### [Assignment]
Once the data has been read, print it back in full, exactly.
————————
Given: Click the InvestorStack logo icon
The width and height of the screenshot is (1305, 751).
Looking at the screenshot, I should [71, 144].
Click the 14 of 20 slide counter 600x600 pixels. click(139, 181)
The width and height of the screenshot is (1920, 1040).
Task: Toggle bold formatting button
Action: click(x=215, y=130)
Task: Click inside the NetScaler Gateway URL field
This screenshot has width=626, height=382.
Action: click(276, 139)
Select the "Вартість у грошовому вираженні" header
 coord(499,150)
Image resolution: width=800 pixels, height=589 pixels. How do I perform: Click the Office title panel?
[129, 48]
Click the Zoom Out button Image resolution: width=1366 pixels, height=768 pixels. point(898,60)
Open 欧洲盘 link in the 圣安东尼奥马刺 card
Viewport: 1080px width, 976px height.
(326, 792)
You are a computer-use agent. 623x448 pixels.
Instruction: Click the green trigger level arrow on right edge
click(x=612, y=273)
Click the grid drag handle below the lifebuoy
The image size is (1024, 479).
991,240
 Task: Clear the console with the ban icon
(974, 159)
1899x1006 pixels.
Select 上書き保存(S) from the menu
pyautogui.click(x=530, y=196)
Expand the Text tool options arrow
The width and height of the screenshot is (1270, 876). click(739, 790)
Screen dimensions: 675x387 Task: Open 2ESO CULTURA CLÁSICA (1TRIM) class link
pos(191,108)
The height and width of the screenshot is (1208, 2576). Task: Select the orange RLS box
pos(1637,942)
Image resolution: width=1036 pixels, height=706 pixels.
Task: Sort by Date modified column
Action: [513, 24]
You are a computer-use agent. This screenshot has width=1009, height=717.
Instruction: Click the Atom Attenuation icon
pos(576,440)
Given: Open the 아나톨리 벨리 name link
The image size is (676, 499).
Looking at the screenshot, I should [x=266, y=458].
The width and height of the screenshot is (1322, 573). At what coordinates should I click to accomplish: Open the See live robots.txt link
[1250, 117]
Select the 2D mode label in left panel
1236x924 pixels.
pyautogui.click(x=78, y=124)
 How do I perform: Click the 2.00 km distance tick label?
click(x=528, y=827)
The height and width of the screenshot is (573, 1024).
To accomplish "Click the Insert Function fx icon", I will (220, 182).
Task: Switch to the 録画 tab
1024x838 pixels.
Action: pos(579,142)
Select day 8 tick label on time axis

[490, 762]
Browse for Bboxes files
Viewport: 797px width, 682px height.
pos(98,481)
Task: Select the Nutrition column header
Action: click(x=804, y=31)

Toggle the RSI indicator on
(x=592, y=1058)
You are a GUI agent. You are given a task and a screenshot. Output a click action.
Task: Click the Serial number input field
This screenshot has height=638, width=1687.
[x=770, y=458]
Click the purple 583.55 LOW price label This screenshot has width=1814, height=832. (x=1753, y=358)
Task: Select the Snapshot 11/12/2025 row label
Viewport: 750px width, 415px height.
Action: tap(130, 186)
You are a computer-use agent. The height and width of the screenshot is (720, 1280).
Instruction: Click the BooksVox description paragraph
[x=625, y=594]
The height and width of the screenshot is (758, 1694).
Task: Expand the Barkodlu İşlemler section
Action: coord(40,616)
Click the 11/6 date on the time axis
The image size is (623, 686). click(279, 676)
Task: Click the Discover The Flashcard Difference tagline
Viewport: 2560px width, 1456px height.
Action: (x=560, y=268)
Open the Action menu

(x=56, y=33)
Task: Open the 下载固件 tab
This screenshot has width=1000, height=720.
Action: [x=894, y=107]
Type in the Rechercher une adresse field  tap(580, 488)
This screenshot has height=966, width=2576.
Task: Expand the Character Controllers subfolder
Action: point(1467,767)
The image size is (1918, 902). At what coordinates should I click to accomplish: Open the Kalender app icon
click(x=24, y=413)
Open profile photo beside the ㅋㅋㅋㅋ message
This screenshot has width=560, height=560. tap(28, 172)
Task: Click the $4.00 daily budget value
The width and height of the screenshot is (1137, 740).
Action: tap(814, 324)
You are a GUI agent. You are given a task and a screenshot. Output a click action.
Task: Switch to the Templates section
————————
### [Answer space]
Given: Click the InvestorStack logo icon
The width and height of the screenshot is (1305, 751).
Looking at the screenshot, I should [71, 144].
Click the 14 of 20 slide counter 600x600 pixels. click(139, 181)
The width and height of the screenshot is (1920, 1040).
Task: Toggle bold formatting button
Action: click(x=215, y=130)
Task: Click inside the NetScaler Gateway URL field
This screenshot has width=626, height=382.
Action: click(276, 139)
Select the "Вартість у грошовому вираженні" header
 coord(499,150)
Image resolution: width=800 pixels, height=589 pixels. How do I perform: Click the Office title panel?
[129, 48]
Click the Zoom Out button Image resolution: width=1366 pixels, height=768 pixels. point(898,60)
Open 欧洲盘 link in the 圣安东尼奥马刺 card
Viewport: 1080px width, 976px height.
(326, 792)
You are a computer-use agent. 623x448 pixels.
Instruction: Click the green trigger level arrow on right edge
click(x=612, y=273)
Click the grid drag handle below the lifebuoy
The image size is (1024, 479).
991,240
 Task: Clear the console with the ban icon
(974, 159)
1899x1006 pixels.
Select 上書き保存(S) from the menu
pyautogui.click(x=530, y=196)
Expand the Text tool options arrow
The width and height of the screenshot is (1270, 876). click(739, 790)
Screen dimensions: 675x387 Task: Open 2ESO CULTURA CLÁSICA (1TRIM) class link
pos(191,108)
The height and width of the screenshot is (1208, 2576). Task: Select the orange RLS box
pos(1637,942)
Image resolution: width=1036 pixels, height=706 pixels.
Task: Sort by Date modified column
Action: [513, 24]
You are a computer-use agent. This screenshot has width=1009, height=717.
Instruction: Click the Atom Attenuation icon
pos(576,440)
Given: Open the 아나톨리 벨리 name link
The image size is (676, 499).
Looking at the screenshot, I should [x=266, y=458].
The width and height of the screenshot is (1322, 573). At what coordinates should I click to accomplish: Open the See live robots.txt link
[1250, 117]
Select the 2D mode label in left panel
1236x924 pixels.
pyautogui.click(x=78, y=124)
 How do I perform: Click the 2.00 km distance tick label?
click(x=528, y=827)
The height and width of the screenshot is (573, 1024).
To accomplish "Click the Insert Function fx icon", I will (220, 182).
Task: Switch to the 録画 tab
1024x838 pixels.
Action: pos(579,142)
Select day 8 tick label on time axis

[490, 762]
Browse for Bboxes files
Viewport: 797px width, 682px height.
pos(98,481)
Task: Select the Nutrition column header
Action: click(x=804, y=31)

Toggle the RSI indicator on
(x=592, y=1058)
You are a GUI agent. You are given a task and a screenshot. Output a click action.
Task: Click the Serial number input field
This screenshot has height=638, width=1687.
[x=770, y=458]
Click the purple 583.55 LOW price label This screenshot has width=1814, height=832. (x=1753, y=358)
Task: Select the Snapshot 11/12/2025 row label
Viewport: 750px width, 415px height.
Action: tap(130, 186)
You are a computer-use agent. The height and width of the screenshot is (720, 1280).
Instruction: Click the BooksVox description paragraph
[x=625, y=594]
The height and width of the screenshot is (758, 1694).
Task: Expand the Barkodlu İşlemler section
Action: coord(40,616)
Click the 11/6 date on the time axis
The image size is (623, 686). click(279, 676)
Task: Click the Discover The Flashcard Difference tagline
Viewport: 2560px width, 1456px height.
Action: (x=560, y=268)
Open the Action menu

(x=56, y=33)
Task: Open the 下载固件 tab
This screenshot has width=1000, height=720.
Action: [x=894, y=107]
Type in the Rechercher une adresse field  tap(580, 488)
This screenshot has height=966, width=2576.
Task: Expand the Character Controllers subfolder
Action: point(1467,767)
The image size is (1918, 902). At what coordinates should I click to accomplish: Open the Kalender app icon
click(x=24, y=413)
Open profile photo beside the ㅋㅋㅋㅋ message
This screenshot has width=560, height=560. tap(28, 172)
Task: Click the $4.00 daily budget value
The width and height of the screenshot is (1137, 740).
Action: tap(814, 324)
You are a GUI agent. You are given a task and a screenshot. Output a click action.
Task: Switch to the Templates section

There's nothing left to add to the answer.